• [Your goal]
Transcribe the following entries word for word; no picture is to appear in the copy.

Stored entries
# # # # #
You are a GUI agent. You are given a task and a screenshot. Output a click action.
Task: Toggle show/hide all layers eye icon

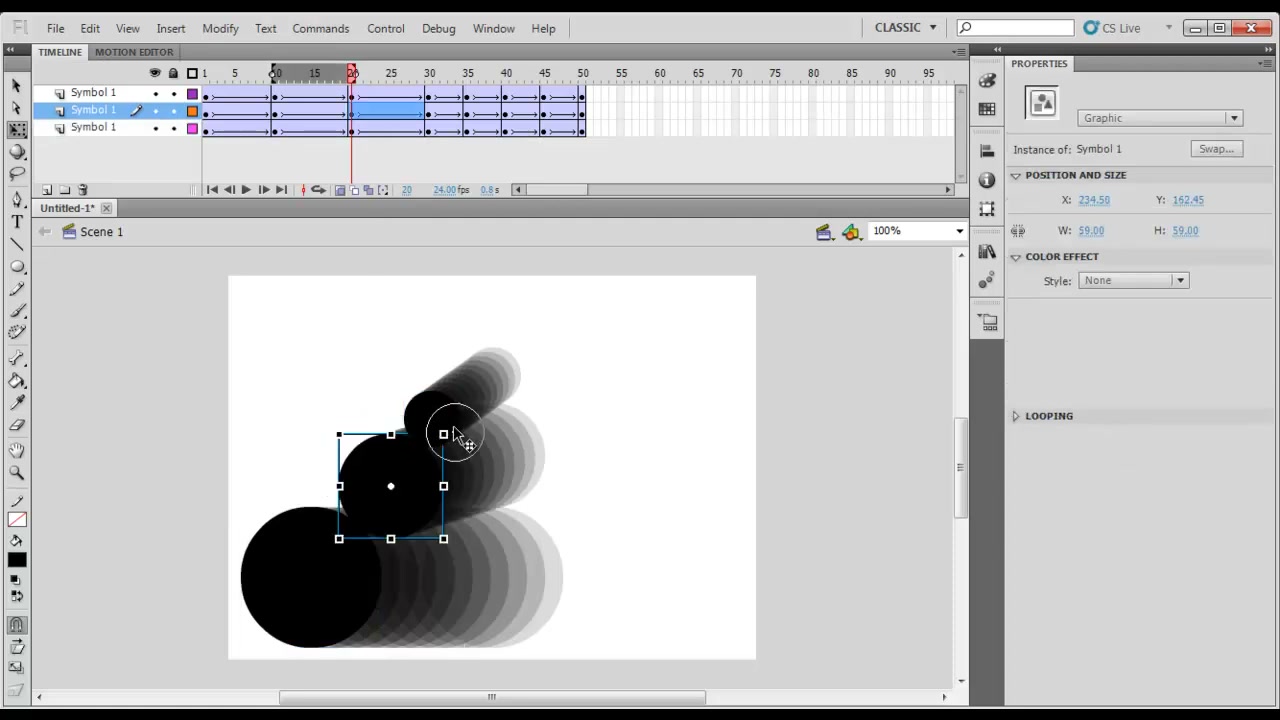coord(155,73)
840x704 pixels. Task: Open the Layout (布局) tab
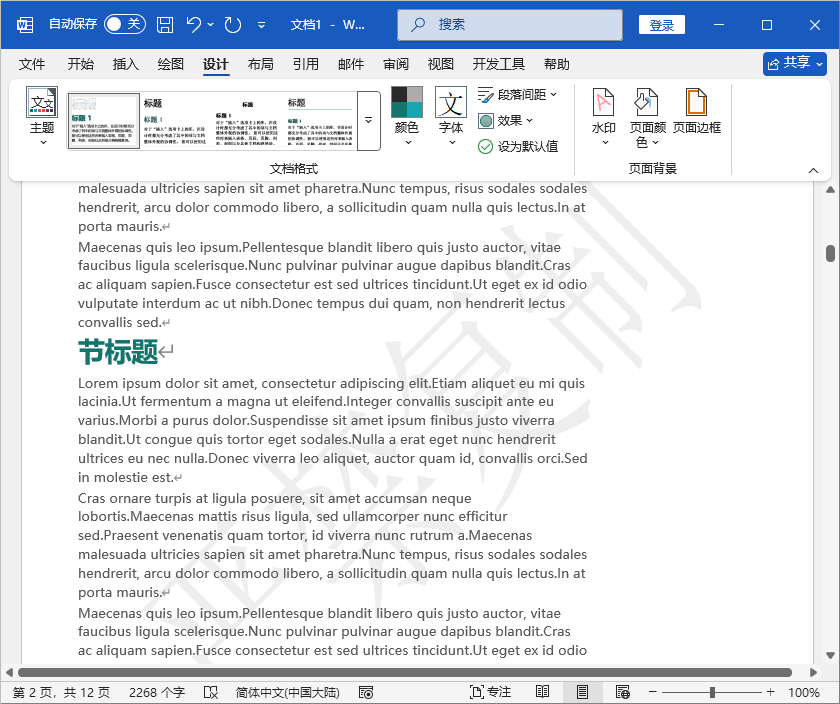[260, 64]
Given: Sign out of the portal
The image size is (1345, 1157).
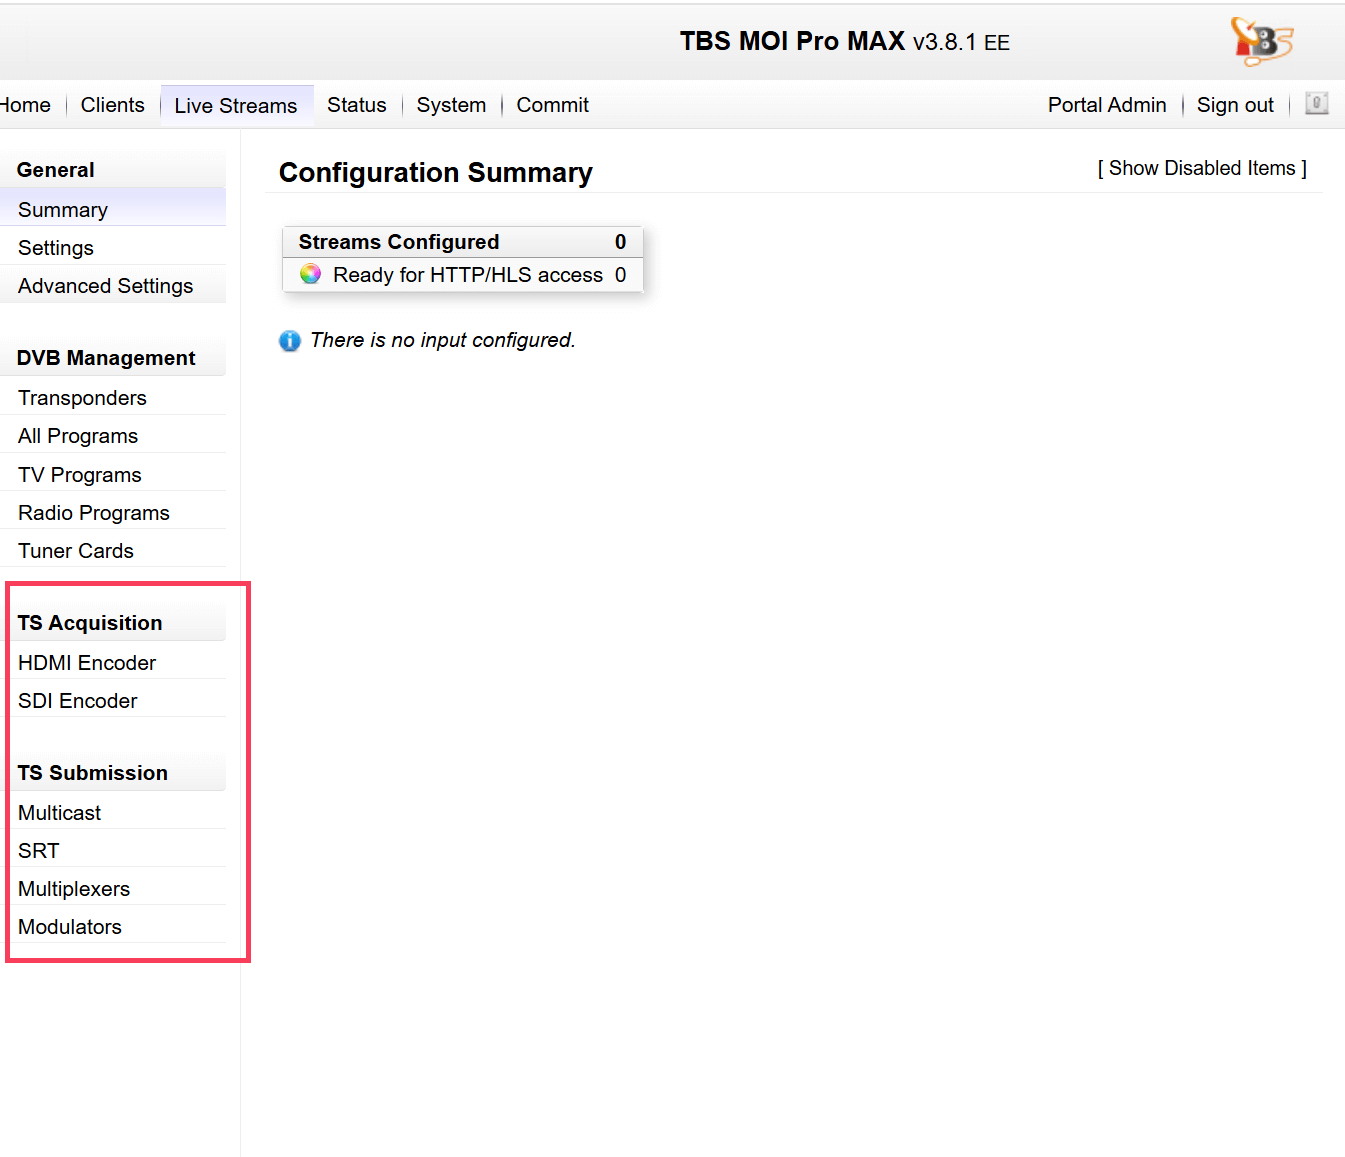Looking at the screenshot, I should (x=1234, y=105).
# # # # #
• [Answer]
You are a GUI agent. You are given a task and a screenshot. Output a click action.
Task: Toggle show/hide all layers eye icon

coord(155,73)
840x704 pixels. Task: Open the Layout (布局) tab
[260, 64]
Given: Sign out of the portal
The image size is (1345, 1157).
Looking at the screenshot, I should (x=1234, y=105).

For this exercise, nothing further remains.